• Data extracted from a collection
BEGIN

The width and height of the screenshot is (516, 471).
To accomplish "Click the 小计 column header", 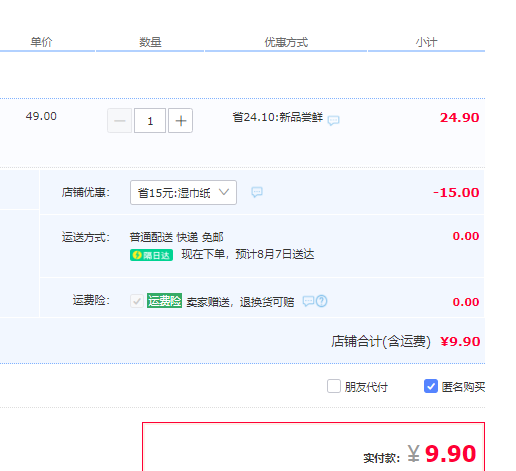I will pyautogui.click(x=426, y=42).
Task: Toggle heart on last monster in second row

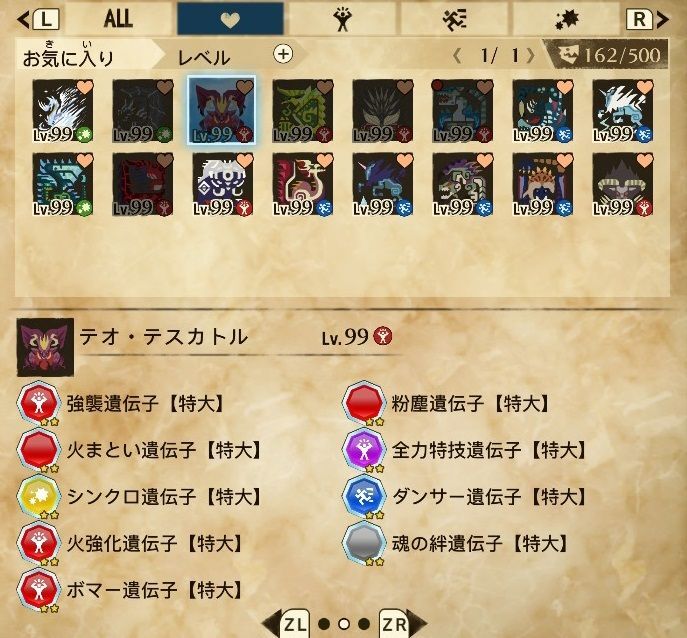Action: coord(645,160)
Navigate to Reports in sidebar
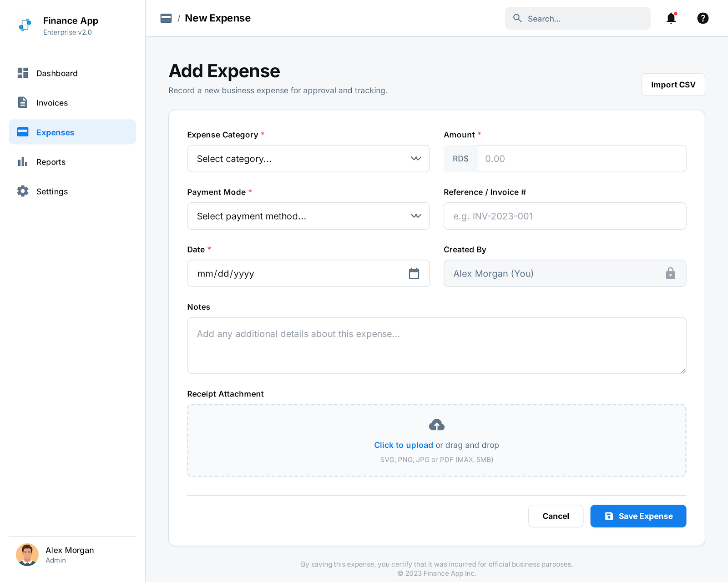 point(51,162)
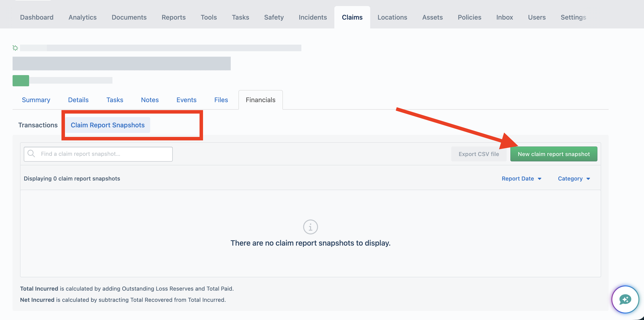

END

• EXERCISE INSTRUCTIONS
Excluding the pictures, write out exactly the lines from the line that contains "Task: Toggle heart" through the end of the records.

• SOLUTION FOR THIS EXERCISE
Task: Toggle heart on last monster in second row

Action: coord(645,160)
Navigate to Reports in sidebar
 point(51,162)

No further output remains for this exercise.